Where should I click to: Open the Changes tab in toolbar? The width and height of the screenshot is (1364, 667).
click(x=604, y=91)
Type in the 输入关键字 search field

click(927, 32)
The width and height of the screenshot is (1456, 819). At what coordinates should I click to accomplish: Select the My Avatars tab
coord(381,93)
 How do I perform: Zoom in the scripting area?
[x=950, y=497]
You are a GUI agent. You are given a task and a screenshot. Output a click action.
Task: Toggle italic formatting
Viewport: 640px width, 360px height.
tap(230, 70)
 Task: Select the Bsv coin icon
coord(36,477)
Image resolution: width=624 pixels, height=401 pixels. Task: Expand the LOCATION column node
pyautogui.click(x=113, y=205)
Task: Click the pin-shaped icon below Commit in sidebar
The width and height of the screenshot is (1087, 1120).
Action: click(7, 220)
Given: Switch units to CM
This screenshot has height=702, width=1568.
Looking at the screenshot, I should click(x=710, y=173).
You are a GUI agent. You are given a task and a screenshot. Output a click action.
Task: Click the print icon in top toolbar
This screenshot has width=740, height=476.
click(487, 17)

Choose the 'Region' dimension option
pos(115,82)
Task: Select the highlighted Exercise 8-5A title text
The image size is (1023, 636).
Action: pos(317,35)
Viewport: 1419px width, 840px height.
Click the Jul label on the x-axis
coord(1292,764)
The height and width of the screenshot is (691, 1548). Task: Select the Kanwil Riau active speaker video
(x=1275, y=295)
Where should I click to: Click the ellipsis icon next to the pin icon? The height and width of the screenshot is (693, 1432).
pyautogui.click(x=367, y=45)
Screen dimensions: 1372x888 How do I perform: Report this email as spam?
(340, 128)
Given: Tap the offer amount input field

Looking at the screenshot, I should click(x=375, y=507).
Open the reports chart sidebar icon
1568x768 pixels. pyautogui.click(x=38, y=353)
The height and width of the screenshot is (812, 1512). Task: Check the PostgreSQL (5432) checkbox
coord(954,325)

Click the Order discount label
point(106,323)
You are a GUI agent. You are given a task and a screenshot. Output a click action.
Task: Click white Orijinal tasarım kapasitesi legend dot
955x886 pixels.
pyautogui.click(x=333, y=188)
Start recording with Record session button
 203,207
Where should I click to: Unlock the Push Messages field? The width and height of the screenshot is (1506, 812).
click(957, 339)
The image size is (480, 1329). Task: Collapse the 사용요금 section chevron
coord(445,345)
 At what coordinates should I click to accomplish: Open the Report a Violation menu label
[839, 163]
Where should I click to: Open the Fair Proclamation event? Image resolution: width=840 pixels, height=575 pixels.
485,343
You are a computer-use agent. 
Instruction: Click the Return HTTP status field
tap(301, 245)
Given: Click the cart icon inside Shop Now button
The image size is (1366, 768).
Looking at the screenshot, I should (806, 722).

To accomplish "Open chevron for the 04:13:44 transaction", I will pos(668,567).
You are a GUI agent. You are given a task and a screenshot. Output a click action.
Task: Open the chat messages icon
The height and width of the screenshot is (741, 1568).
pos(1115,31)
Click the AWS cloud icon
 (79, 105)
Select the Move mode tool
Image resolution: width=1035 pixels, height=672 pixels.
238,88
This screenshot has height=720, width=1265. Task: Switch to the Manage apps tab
****************
### Requirement:
Reproduce the entries starting with the line containing "Given: Switch units to CM" and going on through the line containing "Looking at the screenshot, I should click(x=710, y=173).", substituting "MM" for "CM" and leaving everything else unchanged.

### Solution for this problem:
Given: Switch units to MM
This screenshot has height=702, width=1568.
Looking at the screenshot, I should click(x=710, y=173).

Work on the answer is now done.